O DOUTOR — Tem força e verdade o que dizes; porém talvez concedes demais à fé e não muito à ciência; a ciência não aceita os milagres, que atribuís ao magnetismo ou magia, não admite as tuas ciências ocultas. Os prodígios, para ela, não existem, nem supõe que alguma coisa se faça fora das leis da natureza.
ELIPHAS LEVI — Eu não o suponho tampouco, porém, não vejo que todas as leis da natureza sejam conhecidas nem que tão pouco aquelas que se conhecem, tenham sido estudadas ainda o suficiente, sobretudo nas suas aplicações particulares. Enquanto que factos certos e incontestáveis não tenham sido explicados, a ciência não terá dito a última palavra.
O DOUTOR — Não há factos certos e incontestáveis senão os factos científicos.
ELIPHAS LEVI — Quais são os que chamas de científicos?
O DOUTOR — Chamo de científicos os factos que se produzem e devem produzir-se em virtude de certas leis determinadas pela ciência.
ELIPHAS LEVI — Então, os fenómenos eléctricos não eram factos certos e incontestáveis antes que a ciência houvesse reconhecido a existência da electricidade?
O DOUTOR — Não, sem dúvida; porque eles não pertenciam ainda a ciência, que a única que dá a certeza.

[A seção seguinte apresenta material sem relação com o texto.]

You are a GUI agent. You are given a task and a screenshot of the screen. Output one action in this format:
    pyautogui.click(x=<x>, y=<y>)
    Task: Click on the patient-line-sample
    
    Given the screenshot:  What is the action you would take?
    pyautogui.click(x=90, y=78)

Necessário era estudá-los com prudência; porém, não havia o direito de afirmá-los positivamente.
ELIPHAS LEVI — As ciências ocultas são uma religião e a religião não deve jamais confundir-se com a filosofia.
O DOUTOR — Dizes então que és um místico e não tomas o título de Doutor.

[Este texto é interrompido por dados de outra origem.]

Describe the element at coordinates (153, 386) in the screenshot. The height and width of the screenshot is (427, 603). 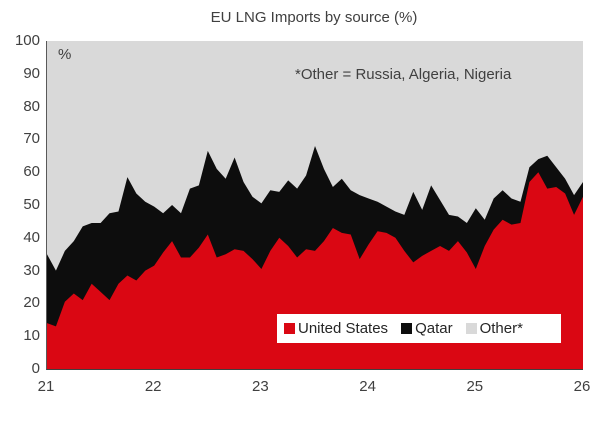
I see `x-tick-label-22: 22` at that location.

ELIPHAS LEVI — É um título que têm-se-me dado às vezes; chama-me místico se te parece bem; mesmo que esta qualidade dificilmente se harmonize comigo; eu jamais o aceitei e não o pretendo ainda; sou aquele que escreve sobre os mistérios da natureza; não me ofenderei; amo e estimo por demais a ciência para querer brigar com aqueles que a representam e a honram.